# [Task requirements]
Reproduce the text of the entries below word for word, every line in order, but leave out the pictures.

# [Data]
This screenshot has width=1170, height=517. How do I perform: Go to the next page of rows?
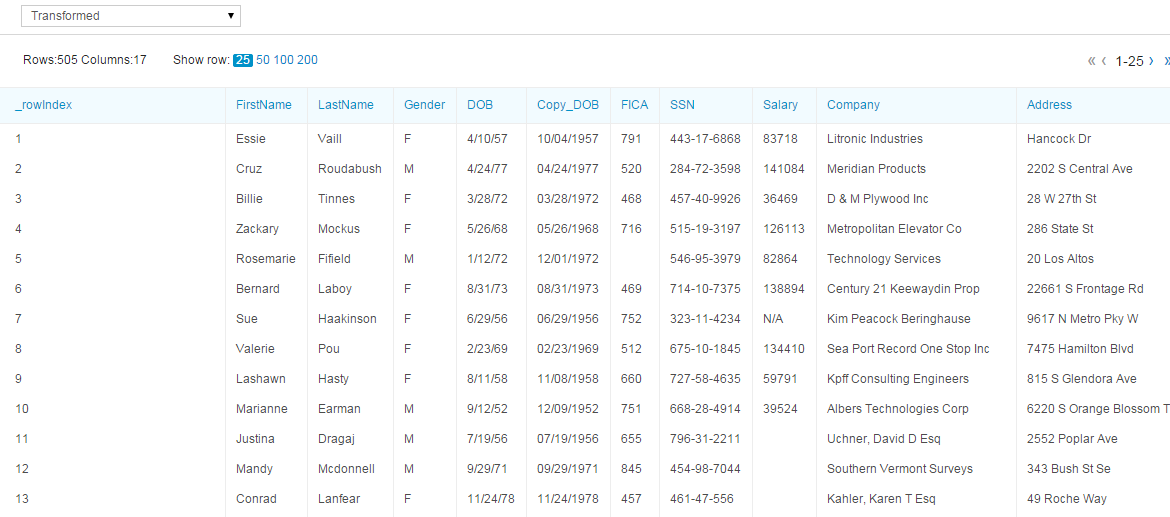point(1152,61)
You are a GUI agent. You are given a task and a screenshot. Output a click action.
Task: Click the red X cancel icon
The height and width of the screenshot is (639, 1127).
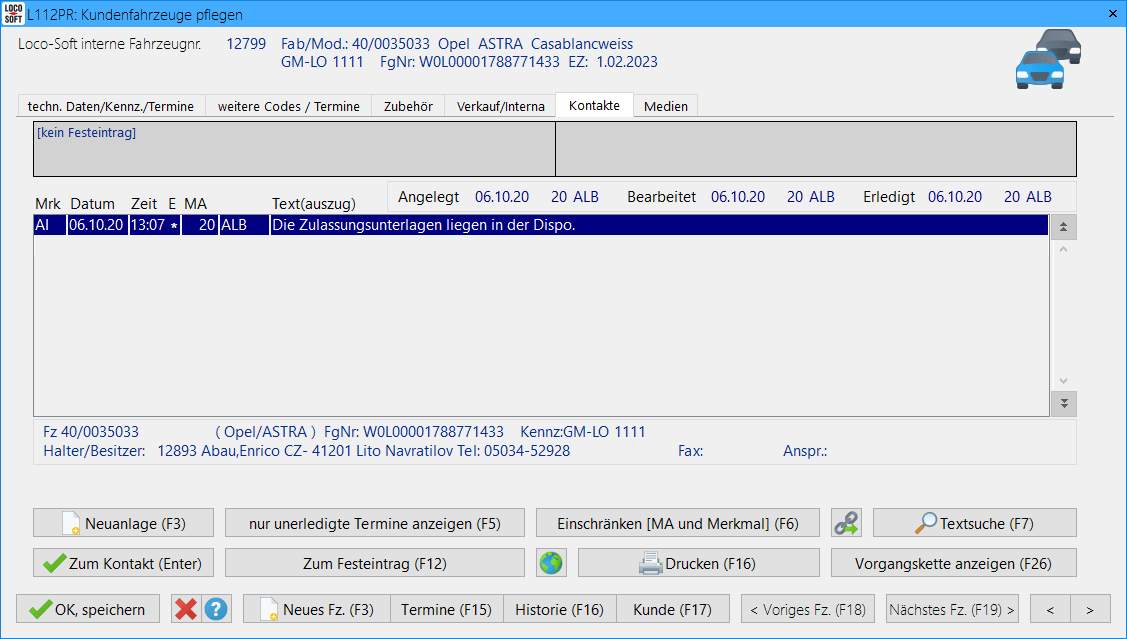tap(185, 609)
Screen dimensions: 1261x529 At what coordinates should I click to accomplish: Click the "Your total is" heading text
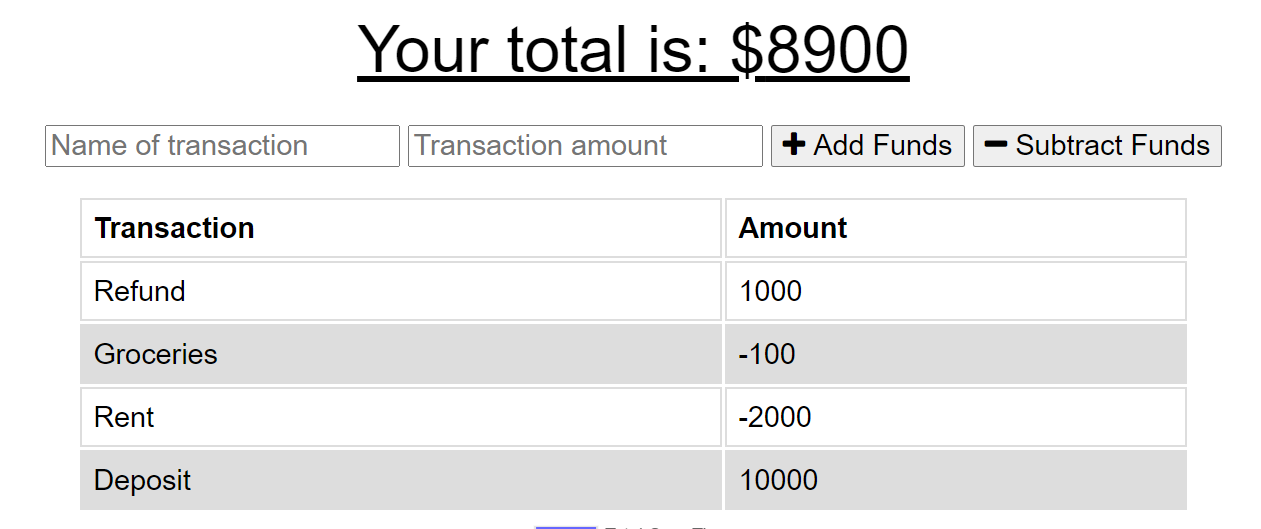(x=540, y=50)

# [Response to this exercise]
This screenshot has width=1170, height=517. How do I perform: Go to the next page of rows?
point(1152,61)
You are a GUI agent. You are given a task and a screenshot. Output a click action.
Task: Click the red X cancel icon
The height and width of the screenshot is (639, 1127).
tap(185, 609)
Screen dimensions: 1261x529 At what coordinates should I click to accomplish: Click the "Your total is" heading text
(x=540, y=50)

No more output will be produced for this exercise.